CLCS has already received submissions from 40 countries without participation of a U.S. commissioner
Other Benefits. We should also join the Convention now to steer its implementation. The Convention’s institutions are up and running, and we – the country with the most to gain or lose on law of the sea issues – are sitting on the sidelines. As I mentioned, the Commission on the Limits of the Continental Shelf has received submissions from over 40 countries without the participation of a U.S. commissioner. Recommendations made in that body could create precedents, positive and negative, on the future outer limit of the U.S. shelf. We need to be on the inside to protect and advance our interests. Moreover, in fora outside the Convention, the provisions of the Convention are also being actively applied. Only as a party can we exert the level of influence that reflects our status as the world’s foremost maritime power.

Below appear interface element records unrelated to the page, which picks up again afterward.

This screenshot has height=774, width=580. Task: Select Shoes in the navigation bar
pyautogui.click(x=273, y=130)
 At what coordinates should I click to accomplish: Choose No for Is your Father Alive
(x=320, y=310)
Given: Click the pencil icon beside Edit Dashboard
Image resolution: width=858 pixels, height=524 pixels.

By remaining outside of UNCLOS, the U.S. is ceding its leadership role in the region in a number of ways. First, and most importantly for the U.S. strategic and economic interests, by remaining outside of the treaty the U.S. is not able to submit its claims for the extended continental shelf in the Arctic to the CLCS, preventing U.S. industries from claiming mineral rights. Secondly, existing Arctic governance regimes are based on and rely on UNCLOS and the U.S. non-party status prevents it from contributing as a full partner, weakening the overall Arctic governance regime. Finally, U.S.